Rows of pointing data:
- - -
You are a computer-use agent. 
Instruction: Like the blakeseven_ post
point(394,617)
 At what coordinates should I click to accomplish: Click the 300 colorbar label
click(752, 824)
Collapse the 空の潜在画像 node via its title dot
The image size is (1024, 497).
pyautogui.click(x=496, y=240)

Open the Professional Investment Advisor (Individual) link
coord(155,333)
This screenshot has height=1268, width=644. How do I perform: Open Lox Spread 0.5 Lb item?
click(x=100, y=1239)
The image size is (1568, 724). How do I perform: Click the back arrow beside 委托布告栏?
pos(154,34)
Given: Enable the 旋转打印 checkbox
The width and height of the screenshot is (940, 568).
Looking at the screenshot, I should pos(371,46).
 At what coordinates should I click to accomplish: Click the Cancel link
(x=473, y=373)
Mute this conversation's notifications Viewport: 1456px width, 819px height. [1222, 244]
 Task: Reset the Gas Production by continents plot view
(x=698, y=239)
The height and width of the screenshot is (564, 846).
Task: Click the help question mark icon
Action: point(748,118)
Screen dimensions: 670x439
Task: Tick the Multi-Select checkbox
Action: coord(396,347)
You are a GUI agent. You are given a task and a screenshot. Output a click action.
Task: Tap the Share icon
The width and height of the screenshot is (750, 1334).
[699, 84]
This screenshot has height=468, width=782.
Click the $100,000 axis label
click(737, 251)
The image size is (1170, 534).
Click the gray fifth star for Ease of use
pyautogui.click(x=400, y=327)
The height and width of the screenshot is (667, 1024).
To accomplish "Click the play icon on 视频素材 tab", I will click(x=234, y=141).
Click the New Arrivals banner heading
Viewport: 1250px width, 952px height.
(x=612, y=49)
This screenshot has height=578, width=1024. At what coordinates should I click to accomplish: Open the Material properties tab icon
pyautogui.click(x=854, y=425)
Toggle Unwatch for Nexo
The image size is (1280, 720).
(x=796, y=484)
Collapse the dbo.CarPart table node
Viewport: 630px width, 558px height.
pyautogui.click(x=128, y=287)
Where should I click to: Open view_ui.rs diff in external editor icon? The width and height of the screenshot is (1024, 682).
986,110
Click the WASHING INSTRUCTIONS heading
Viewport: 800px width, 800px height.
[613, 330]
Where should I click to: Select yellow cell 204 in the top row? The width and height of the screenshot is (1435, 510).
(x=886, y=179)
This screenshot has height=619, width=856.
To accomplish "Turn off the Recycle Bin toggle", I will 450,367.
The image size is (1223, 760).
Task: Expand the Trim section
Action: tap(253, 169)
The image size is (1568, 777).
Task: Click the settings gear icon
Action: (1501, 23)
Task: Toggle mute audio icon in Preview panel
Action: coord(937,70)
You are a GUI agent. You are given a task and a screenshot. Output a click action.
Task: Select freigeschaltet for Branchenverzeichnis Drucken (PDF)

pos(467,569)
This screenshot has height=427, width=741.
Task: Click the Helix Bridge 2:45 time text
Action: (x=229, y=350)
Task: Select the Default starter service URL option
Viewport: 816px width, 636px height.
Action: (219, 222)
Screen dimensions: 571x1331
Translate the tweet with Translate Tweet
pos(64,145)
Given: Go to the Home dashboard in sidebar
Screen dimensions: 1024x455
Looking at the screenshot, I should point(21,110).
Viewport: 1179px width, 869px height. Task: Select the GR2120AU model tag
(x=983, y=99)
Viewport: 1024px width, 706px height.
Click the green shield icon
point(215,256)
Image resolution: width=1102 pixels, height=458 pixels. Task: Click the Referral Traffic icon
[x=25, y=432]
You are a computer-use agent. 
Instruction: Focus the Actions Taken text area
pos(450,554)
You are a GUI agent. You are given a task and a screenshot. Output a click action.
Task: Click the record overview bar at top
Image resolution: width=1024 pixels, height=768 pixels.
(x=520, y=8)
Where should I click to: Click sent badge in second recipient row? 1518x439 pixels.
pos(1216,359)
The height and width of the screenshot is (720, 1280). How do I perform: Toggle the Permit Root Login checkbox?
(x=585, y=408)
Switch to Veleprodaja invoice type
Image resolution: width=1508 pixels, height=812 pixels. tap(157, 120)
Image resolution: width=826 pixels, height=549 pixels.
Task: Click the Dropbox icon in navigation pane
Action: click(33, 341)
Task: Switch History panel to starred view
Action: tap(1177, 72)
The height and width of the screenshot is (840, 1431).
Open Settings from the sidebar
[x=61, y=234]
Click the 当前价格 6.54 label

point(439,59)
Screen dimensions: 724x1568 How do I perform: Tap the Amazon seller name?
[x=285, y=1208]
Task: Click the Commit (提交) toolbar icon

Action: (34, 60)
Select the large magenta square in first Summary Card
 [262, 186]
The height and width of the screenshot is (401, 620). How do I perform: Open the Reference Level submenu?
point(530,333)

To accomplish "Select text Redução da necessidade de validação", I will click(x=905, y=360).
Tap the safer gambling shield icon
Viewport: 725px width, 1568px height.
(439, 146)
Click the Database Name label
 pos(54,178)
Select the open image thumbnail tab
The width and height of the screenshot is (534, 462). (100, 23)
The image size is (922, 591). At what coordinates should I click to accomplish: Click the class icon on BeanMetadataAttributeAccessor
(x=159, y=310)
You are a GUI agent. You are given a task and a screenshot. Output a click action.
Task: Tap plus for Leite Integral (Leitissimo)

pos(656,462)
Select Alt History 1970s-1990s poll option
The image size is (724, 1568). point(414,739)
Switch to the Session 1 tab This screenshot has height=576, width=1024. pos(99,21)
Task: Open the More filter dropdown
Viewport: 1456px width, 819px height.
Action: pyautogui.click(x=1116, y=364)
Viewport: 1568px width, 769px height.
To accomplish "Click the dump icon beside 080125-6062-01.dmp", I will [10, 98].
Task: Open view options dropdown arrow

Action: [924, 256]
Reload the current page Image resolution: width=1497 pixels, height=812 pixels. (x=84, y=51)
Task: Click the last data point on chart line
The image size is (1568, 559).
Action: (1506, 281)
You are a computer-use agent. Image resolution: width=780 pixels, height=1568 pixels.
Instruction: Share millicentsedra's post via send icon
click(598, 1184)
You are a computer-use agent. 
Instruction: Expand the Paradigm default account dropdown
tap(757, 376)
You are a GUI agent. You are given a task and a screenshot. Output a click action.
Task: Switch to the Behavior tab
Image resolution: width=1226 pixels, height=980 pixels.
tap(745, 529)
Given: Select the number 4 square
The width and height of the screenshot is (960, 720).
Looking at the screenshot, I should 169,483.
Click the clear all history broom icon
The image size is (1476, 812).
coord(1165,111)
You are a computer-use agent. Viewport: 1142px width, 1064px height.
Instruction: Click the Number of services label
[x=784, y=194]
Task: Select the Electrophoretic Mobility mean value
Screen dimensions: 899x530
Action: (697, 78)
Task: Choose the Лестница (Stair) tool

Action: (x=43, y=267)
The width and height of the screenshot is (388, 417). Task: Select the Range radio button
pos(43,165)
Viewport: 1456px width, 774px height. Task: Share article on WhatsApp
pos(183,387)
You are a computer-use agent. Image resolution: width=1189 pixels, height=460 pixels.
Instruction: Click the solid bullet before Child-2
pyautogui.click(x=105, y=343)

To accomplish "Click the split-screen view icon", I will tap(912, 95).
- - -
** Written request **
Retype every line of these records above exactly as it appears.

** Written response **
You are a computer-use agent. 
Instruction: Like the blakeseven_ post
point(394,617)
 At what coordinates should I click to accomplish: Click the 300 colorbar label
click(752, 824)
Collapse the 空の潜在画像 node via its title dot
The image size is (1024, 497).
pyautogui.click(x=496, y=240)

Open the Professional Investment Advisor (Individual) link
coord(155,333)
This screenshot has height=1268, width=644. How do I perform: Open Lox Spread 0.5 Lb item?
click(x=100, y=1239)
The image size is (1568, 724). How do I perform: Click the back arrow beside 委托布告栏?
pos(154,34)
Given: Enable the 旋转打印 checkbox
The width and height of the screenshot is (940, 568).
Looking at the screenshot, I should pos(371,46).
 At what coordinates should I click to accomplish: Click the Cancel link
(x=473, y=373)
Mute this conversation's notifications Viewport: 1456px width, 819px height. [1222, 244]
 Task: Reset the Gas Production by continents plot view
(x=698, y=239)
The height and width of the screenshot is (564, 846).
Task: Click the help question mark icon
Action: point(748,118)
Screen dimensions: 670x439
Task: Tick the Multi-Select checkbox
Action: coord(396,347)
You are a GUI agent. You are given a task and a screenshot. Output a click action.
Task: Tap the Share icon
The width and height of the screenshot is (750, 1334).
[699, 84]
This screenshot has height=468, width=782.
Click the $100,000 axis label
click(737, 251)
The image size is (1170, 534).
Click the gray fifth star for Ease of use
pyautogui.click(x=400, y=327)
The height and width of the screenshot is (667, 1024).
To accomplish "Click the play icon on 视频素材 tab", I will click(x=234, y=141).
Click the New Arrivals banner heading
Viewport: 1250px width, 952px height.
(x=612, y=49)
This screenshot has height=578, width=1024. At what coordinates should I click to accomplish: Open the Material properties tab icon
pyautogui.click(x=854, y=425)
Toggle Unwatch for Nexo
The image size is (1280, 720).
(x=796, y=484)
Collapse the dbo.CarPart table node
Viewport: 630px width, 558px height.
pyautogui.click(x=128, y=287)
Where should I click to: Open view_ui.rs diff in external editor icon? The width and height of the screenshot is (1024, 682).
986,110
Click the WASHING INSTRUCTIONS heading
Viewport: 800px width, 800px height.
[613, 330]
Where should I click to: Select yellow cell 204 in the top row? The width and height of the screenshot is (1435, 510).
(x=886, y=179)
This screenshot has height=619, width=856.
To accomplish "Turn off the Recycle Bin toggle", I will 450,367.
The image size is (1223, 760).
Task: Expand the Trim section
Action: tap(253, 169)
The image size is (1568, 777).
Task: Click the settings gear icon
Action: (1501, 23)
Task: Toggle mute audio icon in Preview panel
Action: coord(937,70)
You are a GUI agent. You are given a task and a screenshot. Output a click action.
Task: Select freigeschaltet for Branchenverzeichnis Drucken (PDF)

pos(467,569)
This screenshot has height=427, width=741.
Task: Click the Helix Bridge 2:45 time text
Action: (x=229, y=350)
Task: Select the Default starter service URL option
Viewport: 816px width, 636px height.
Action: (219, 222)
Screen dimensions: 571x1331
Translate the tweet with Translate Tweet
pos(64,145)
Given: Go to the Home dashboard in sidebar
Screen dimensions: 1024x455
Looking at the screenshot, I should point(21,110).
Viewport: 1179px width, 869px height. Task: Select the GR2120AU model tag
(x=983, y=99)
Viewport: 1024px width, 706px height.
Click the green shield icon
point(215,256)
Image resolution: width=1102 pixels, height=458 pixels. Task: Click the Referral Traffic icon
[x=25, y=432]
You are a computer-use agent. 
Instruction: Focus the Actions Taken text area
pos(450,554)
You are a GUI agent. You are given a task and a screenshot. Output a click action.
Task: Click the record overview bar at top
Image resolution: width=1024 pixels, height=768 pixels.
(x=520, y=8)
Where should I click to: Click sent badge in second recipient row? 1518x439 pixels.
pos(1216,359)
The height and width of the screenshot is (720, 1280). How do I perform: Toggle the Permit Root Login checkbox?
(x=585, y=408)
Switch to Veleprodaja invoice type
Image resolution: width=1508 pixels, height=812 pixels. tap(157, 120)
Image resolution: width=826 pixels, height=549 pixels.
Task: Click the Dropbox icon in navigation pane
Action: click(33, 341)
Task: Switch History panel to starred view
Action: tap(1177, 72)
The height and width of the screenshot is (840, 1431).
Open Settings from the sidebar
[x=61, y=234]
Click the 当前价格 6.54 label

point(439,59)
Screen dimensions: 724x1568 How do I perform: Tap the Amazon seller name?
[x=285, y=1208]
Task: Click the Commit (提交) toolbar icon

Action: (34, 60)
Select the large magenta square in first Summary Card
 [262, 186]
The height and width of the screenshot is (401, 620). How do I perform: Open the Reference Level submenu?
point(530,333)

To accomplish "Select text Redução da necessidade de validação", I will click(x=905, y=360).
Tap the safer gambling shield icon
Viewport: 725px width, 1568px height.
(439, 146)
Click the Database Name label
 pos(54,178)
Select the open image thumbnail tab
The width and height of the screenshot is (534, 462). (100, 23)
The image size is (922, 591). At what coordinates should I click to accomplish: Click the class icon on BeanMetadataAttributeAccessor
(x=159, y=310)
You are a GUI agent. You are given a task and a screenshot. Output a click action.
Task: Tap plus for Leite Integral (Leitissimo)

pos(656,462)
Select Alt History 1970s-1990s poll option
The image size is (724, 1568). point(414,739)
Switch to the Session 1 tab This screenshot has height=576, width=1024. pos(99,21)
Task: Open the More filter dropdown
Viewport: 1456px width, 819px height.
Action: pyautogui.click(x=1116, y=364)
Viewport: 1568px width, 769px height.
To accomplish "Click the dump icon beside 080125-6062-01.dmp", I will [10, 98].
Task: Open view options dropdown arrow

Action: [924, 256]
Reload the current page Image resolution: width=1497 pixels, height=812 pixels. (x=84, y=51)
Task: Click the last data point on chart line
The image size is (1568, 559).
Action: (1506, 281)
You are a computer-use agent. Image resolution: width=780 pixels, height=1568 pixels.
Instruction: Share millicentsedra's post via send icon
click(598, 1184)
You are a computer-use agent. 
Instruction: Expand the Paradigm default account dropdown
tap(757, 376)
You are a GUI agent. You are given a task and a screenshot. Output a click action.
Task: Switch to the Behavior tab
Image resolution: width=1226 pixels, height=980 pixels.
tap(745, 529)
Given: Select the number 4 square
The width and height of the screenshot is (960, 720).
Looking at the screenshot, I should 169,483.
Click the clear all history broom icon
The image size is (1476, 812).
coord(1165,111)
You are a computer-use agent. Viewport: 1142px width, 1064px height.
Instruction: Click the Number of services label
[x=784, y=194]
Task: Select the Electrophoretic Mobility mean value
Screen dimensions: 899x530
Action: (697, 78)
Task: Choose the Лестница (Stair) tool

Action: (x=43, y=267)
The width and height of the screenshot is (388, 417). Task: Select the Range radio button
pos(43,165)
Viewport: 1456px width, 774px height. Task: Share article on WhatsApp
pos(183,387)
You are a computer-use agent. Image resolution: width=1189 pixels, height=460 pixels.
Instruction: Click the solid bullet before Child-2
pyautogui.click(x=105, y=343)

To accomplish "Click the split-screen view icon", I will tap(912, 95).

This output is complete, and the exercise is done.